Exercise aim: Convert the records below, from the line containing "Task: Select the Apps search filter" through the end of the records, into a Markdown table with the columns Row and Line. Number each line in Row, skip blank lines, and leave the pictures out of the table.

Element lookup records:
_ _ _

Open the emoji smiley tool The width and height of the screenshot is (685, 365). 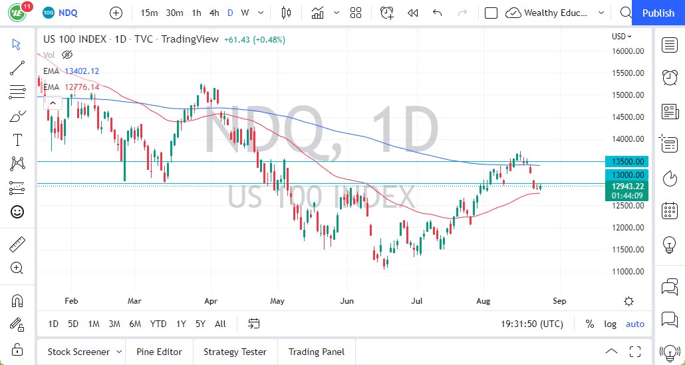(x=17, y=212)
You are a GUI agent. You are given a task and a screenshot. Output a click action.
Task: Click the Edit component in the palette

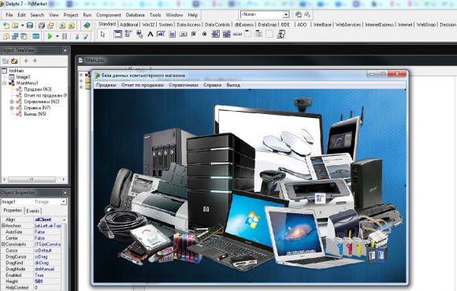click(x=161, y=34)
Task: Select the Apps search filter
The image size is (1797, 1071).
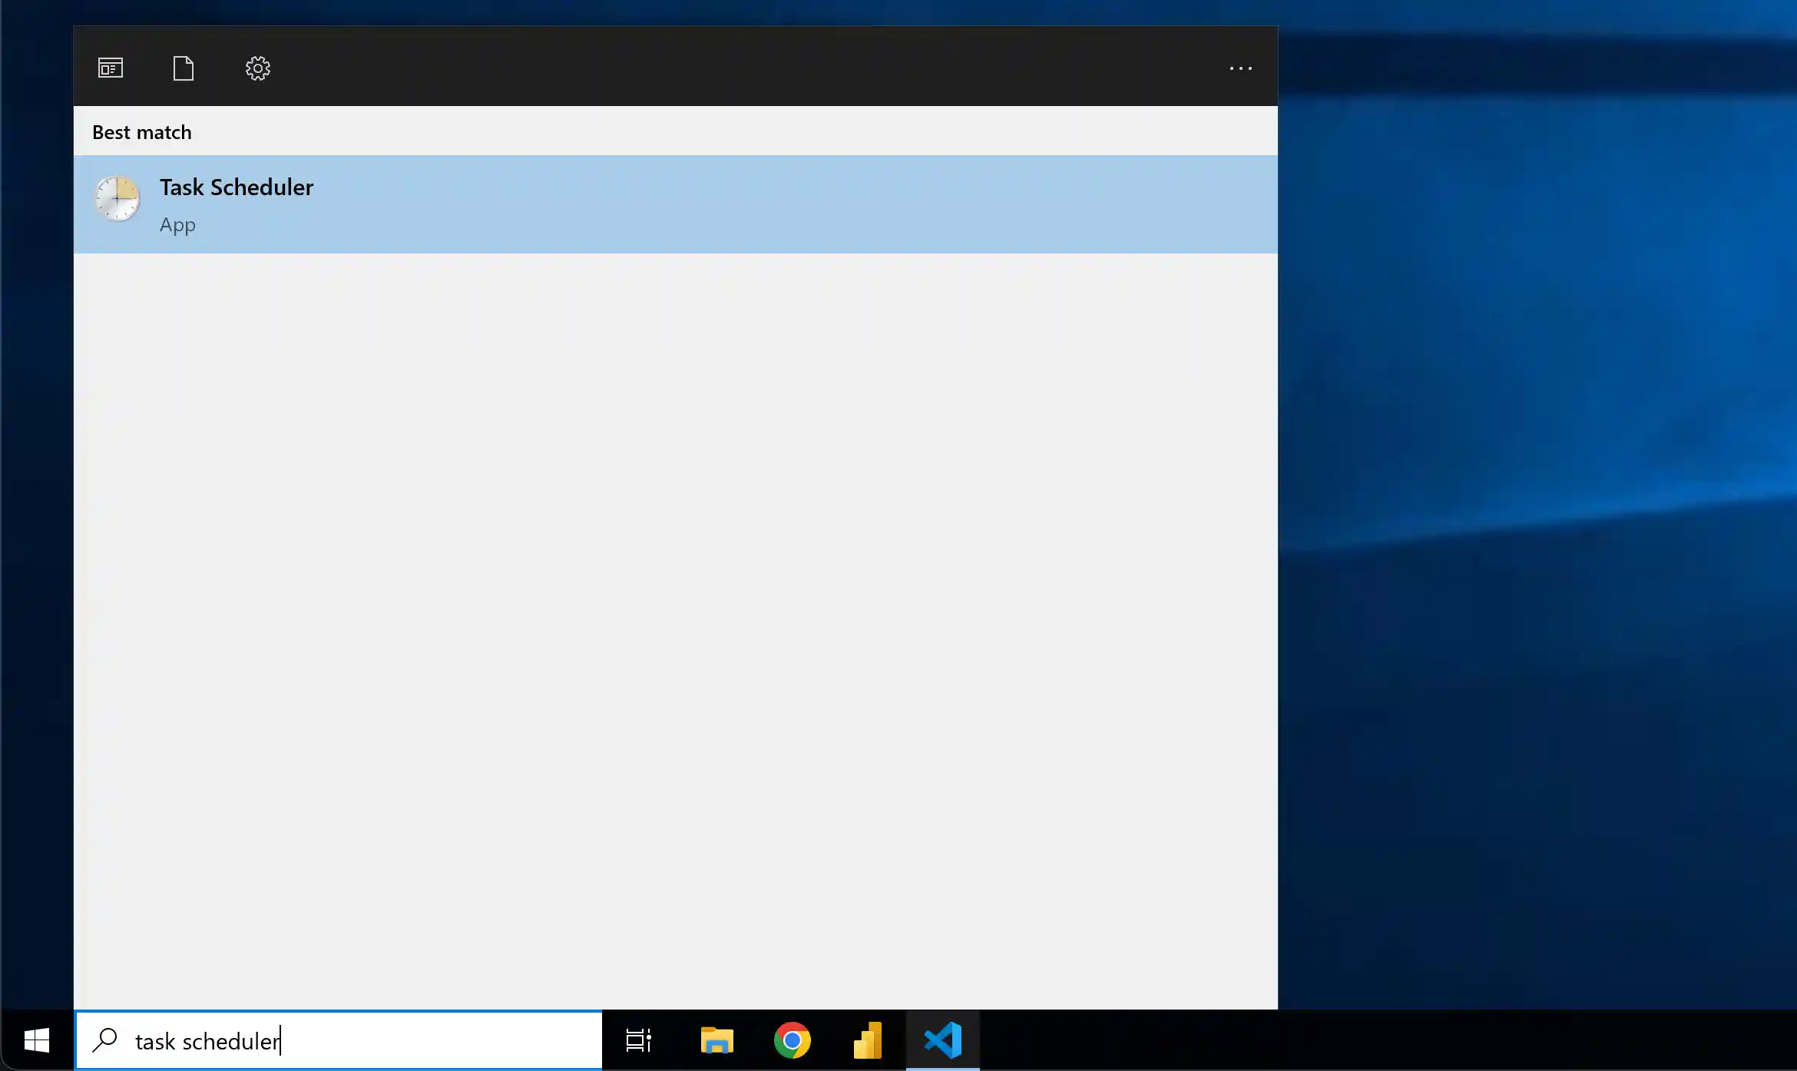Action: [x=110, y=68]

_ _ _

Solution to the exercise:
| Row | Line |
|---|---|
| 1 | Task: Select the Apps search filter |
| 2 | The image size is (1797, 1071). |
| 3 | Action: [x=110, y=68] |